Spouse initiated herself in 2019 with RBC Direct Investing. It was a multi-page online fillable PDF she accessed from her online RBC DI account which was electronically submitted except for the signature page which had to be mailed in.

I will be doing one this year via Scotia iTrade. They said they would initiate on their own and just send me selected pages that I needed to complete the data input on, e.g. (how I wanted to make withdrawals in terms of frequency and dates, how much to withdraw such as annual minimum, where the withdrawals would be sent too, and how much tax I want withheld) and the signature page.


----------



## ttibsen (Sep 27, 2015)

Thanks so much for the responses - that is very helpful. My RRSP is with TD Direct Investing. I haven't asked them anything because you can't get through to these folks at this time - they're completely tied up. But that's OK because, thanks to your answers, I know what I have to do next. I'll give it a week or two then go down to my branch to pick up the rrif application form.


----------



## Money172375 (Jun 29, 2018)

ttibsen said:


> Thanks so much for the responses - that is very helpful. My RRSP is with TD Direct Investing. I haven't asked them anything because you can't get through to these folks at this time - they're completely tied up. But that's OK because, thanks to your answers, I know what I have to do next. I'll give it a week or two then go down to my branch to pick up the rrif application form.

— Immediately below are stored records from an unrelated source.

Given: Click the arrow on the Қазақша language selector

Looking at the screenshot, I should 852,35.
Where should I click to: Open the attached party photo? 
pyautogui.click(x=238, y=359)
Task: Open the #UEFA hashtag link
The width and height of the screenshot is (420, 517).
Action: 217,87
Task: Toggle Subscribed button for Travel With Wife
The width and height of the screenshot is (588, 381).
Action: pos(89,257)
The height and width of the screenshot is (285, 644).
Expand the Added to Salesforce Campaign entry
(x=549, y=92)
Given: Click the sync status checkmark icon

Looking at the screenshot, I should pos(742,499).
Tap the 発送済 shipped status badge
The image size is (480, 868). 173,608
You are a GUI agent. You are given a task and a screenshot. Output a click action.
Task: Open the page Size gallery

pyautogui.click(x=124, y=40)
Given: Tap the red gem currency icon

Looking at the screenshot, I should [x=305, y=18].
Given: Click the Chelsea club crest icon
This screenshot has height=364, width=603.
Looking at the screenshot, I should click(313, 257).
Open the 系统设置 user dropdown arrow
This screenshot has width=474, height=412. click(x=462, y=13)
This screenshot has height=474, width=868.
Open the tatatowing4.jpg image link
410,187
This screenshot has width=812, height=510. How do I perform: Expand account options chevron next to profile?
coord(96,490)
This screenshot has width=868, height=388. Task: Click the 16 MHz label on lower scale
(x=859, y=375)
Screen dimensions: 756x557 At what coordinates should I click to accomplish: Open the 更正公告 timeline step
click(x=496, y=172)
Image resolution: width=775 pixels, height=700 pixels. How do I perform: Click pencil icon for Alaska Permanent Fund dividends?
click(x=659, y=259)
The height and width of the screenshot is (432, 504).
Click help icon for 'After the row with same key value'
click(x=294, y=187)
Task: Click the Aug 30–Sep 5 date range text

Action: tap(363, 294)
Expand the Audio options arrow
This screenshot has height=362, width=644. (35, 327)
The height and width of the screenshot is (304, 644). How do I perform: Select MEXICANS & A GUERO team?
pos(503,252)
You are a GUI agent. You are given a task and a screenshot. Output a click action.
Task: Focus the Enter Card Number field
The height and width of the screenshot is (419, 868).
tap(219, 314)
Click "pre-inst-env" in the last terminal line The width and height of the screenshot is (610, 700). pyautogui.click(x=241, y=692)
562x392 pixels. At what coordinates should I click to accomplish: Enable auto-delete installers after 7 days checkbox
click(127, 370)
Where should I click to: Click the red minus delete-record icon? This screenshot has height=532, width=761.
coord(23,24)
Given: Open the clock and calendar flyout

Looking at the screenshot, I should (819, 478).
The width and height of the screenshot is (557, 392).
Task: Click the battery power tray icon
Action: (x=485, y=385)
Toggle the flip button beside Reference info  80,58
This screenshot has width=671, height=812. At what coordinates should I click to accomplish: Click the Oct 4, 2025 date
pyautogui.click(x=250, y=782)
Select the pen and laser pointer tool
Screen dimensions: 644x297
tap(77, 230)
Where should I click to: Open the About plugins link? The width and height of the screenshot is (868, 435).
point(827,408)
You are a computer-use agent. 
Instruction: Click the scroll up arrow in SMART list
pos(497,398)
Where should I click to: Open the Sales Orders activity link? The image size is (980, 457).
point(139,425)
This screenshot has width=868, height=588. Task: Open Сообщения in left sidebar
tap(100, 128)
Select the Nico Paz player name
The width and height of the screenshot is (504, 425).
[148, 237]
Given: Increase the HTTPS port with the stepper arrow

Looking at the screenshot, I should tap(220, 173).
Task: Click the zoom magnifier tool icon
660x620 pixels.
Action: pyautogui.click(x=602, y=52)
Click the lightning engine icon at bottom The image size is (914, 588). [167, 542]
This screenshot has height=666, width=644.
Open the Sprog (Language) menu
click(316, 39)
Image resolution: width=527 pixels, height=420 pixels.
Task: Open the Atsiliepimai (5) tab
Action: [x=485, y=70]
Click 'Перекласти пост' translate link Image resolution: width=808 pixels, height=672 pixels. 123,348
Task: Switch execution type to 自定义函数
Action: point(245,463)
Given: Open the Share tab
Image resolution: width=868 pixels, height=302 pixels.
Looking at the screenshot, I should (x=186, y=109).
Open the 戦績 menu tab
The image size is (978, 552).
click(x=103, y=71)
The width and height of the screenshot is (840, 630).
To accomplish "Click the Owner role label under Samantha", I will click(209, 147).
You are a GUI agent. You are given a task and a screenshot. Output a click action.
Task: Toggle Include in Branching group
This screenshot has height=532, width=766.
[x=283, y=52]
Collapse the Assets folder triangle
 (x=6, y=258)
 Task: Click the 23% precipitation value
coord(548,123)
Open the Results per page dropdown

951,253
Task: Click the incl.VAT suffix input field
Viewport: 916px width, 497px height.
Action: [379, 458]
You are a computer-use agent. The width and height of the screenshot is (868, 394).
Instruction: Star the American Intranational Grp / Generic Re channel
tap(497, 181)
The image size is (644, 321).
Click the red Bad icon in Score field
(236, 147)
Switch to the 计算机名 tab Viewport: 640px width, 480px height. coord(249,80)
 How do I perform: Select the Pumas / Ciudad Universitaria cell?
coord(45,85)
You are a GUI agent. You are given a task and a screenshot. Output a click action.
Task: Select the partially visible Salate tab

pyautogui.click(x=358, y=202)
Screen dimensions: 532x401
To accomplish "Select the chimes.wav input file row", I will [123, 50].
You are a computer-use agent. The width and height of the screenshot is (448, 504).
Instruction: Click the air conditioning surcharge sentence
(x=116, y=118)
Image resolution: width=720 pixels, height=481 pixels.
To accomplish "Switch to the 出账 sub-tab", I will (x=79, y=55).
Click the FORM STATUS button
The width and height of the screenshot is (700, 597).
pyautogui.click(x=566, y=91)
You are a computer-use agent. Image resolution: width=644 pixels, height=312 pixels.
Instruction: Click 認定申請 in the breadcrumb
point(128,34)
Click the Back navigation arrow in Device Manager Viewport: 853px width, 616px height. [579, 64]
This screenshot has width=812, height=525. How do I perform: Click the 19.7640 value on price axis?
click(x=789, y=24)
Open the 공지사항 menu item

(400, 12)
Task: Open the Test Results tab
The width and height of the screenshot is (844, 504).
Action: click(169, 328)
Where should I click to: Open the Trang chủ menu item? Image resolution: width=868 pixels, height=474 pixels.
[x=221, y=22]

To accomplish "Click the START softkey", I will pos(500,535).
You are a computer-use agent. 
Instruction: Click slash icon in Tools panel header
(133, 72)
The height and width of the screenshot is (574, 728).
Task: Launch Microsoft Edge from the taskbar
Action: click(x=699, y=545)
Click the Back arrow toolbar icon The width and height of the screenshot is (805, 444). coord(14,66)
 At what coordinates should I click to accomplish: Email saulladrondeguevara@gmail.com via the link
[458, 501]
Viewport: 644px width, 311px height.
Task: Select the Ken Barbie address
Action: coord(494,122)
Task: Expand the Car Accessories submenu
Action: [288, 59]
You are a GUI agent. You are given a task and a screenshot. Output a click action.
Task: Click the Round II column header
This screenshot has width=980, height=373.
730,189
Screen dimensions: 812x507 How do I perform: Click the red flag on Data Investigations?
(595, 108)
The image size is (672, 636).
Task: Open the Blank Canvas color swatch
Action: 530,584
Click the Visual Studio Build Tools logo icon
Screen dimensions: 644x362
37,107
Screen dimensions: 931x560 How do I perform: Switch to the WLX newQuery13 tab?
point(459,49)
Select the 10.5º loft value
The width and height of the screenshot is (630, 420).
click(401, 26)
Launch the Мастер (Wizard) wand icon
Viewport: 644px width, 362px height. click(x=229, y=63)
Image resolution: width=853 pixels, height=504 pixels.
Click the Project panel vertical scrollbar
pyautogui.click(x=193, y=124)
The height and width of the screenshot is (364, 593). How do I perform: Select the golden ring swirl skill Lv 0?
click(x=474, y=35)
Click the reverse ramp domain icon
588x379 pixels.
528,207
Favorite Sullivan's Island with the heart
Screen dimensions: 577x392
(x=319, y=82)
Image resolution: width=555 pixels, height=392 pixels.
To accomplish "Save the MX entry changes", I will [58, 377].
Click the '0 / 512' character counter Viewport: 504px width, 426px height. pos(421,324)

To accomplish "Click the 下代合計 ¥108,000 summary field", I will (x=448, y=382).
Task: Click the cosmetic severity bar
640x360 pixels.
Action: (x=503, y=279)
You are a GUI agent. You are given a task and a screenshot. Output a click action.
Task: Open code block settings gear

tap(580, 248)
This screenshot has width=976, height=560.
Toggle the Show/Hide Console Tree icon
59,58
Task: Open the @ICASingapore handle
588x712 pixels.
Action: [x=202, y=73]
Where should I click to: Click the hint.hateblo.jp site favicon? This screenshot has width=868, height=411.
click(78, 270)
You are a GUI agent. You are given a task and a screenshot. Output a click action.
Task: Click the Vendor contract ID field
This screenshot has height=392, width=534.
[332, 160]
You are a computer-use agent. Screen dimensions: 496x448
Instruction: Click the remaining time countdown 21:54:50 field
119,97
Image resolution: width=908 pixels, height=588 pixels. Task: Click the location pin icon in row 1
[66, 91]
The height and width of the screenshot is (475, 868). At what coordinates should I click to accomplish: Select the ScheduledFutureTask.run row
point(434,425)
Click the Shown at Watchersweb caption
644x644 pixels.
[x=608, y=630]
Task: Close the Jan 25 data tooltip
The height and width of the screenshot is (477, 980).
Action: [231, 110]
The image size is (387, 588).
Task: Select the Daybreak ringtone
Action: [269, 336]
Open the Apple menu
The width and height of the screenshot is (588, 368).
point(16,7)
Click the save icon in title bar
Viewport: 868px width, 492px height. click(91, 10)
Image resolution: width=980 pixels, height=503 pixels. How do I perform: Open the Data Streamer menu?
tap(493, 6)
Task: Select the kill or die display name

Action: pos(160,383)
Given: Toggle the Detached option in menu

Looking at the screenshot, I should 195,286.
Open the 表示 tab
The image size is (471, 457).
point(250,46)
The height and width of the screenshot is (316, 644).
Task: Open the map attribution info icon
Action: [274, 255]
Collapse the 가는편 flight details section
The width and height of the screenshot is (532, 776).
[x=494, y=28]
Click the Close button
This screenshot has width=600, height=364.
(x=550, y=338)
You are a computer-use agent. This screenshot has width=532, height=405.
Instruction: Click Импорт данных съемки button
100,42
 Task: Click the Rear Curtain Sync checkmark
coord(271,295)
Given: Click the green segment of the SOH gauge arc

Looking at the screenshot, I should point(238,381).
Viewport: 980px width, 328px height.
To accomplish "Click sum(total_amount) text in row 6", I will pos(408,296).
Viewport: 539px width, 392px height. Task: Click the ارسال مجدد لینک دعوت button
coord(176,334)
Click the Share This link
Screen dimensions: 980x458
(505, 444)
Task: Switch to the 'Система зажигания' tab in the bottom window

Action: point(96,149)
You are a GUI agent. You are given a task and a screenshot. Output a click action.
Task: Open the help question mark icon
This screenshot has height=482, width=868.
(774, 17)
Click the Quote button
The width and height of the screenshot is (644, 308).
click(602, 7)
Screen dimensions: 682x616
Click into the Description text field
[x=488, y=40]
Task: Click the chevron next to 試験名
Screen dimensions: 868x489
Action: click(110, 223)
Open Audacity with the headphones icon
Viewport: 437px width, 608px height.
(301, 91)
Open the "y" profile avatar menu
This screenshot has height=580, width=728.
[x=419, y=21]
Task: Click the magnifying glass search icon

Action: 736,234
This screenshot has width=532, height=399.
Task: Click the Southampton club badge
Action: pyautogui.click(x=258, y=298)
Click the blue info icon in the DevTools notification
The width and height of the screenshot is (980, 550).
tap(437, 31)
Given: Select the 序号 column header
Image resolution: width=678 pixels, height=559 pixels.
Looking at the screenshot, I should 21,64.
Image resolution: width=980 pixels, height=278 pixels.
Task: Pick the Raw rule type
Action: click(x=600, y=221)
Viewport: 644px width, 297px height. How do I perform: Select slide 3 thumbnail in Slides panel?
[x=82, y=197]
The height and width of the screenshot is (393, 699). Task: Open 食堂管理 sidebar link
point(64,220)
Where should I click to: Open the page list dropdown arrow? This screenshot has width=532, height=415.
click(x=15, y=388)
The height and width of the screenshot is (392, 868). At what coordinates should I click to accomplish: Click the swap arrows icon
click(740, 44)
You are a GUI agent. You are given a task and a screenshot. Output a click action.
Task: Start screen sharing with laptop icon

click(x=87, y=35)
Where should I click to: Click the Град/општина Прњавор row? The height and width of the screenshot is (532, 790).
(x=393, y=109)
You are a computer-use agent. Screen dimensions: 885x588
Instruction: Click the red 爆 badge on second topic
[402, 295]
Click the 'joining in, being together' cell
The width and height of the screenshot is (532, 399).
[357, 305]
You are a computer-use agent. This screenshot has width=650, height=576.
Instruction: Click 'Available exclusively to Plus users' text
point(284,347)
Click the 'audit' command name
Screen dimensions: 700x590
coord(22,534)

why not just wait? No action is necessary until at least Nov/dec. they’re swamped there helping customers with mortgage deferrals, credit restructuring etc. It’s probably chaos In the back offices. from what I recall, the process occurs involves sitting down with an advisor for about 30 mins. Why not wait and let them get Back on their feet. TDDI is working through turbulent times and tax season which also place stresses on the system.


----------



## AltaRed (Jun 8, 2009)

I would agree with waiting another 6 months or so. TDDI may initiate on their own by Sept or so if you don't take action. TDDI needs to make sure you have an active RRIF before the end of December per legistation, and so they calculate your 2021 minimum annual withdraw amount based on the market value of your RRIF as of Dec 31st. 2020.


----------



## like_to_retire (Oct 9, 2016)

In two years when I have to address this situation, I hoped that TDDI would allow a date of something like Dec 15 to withdraw the minimum for the year. 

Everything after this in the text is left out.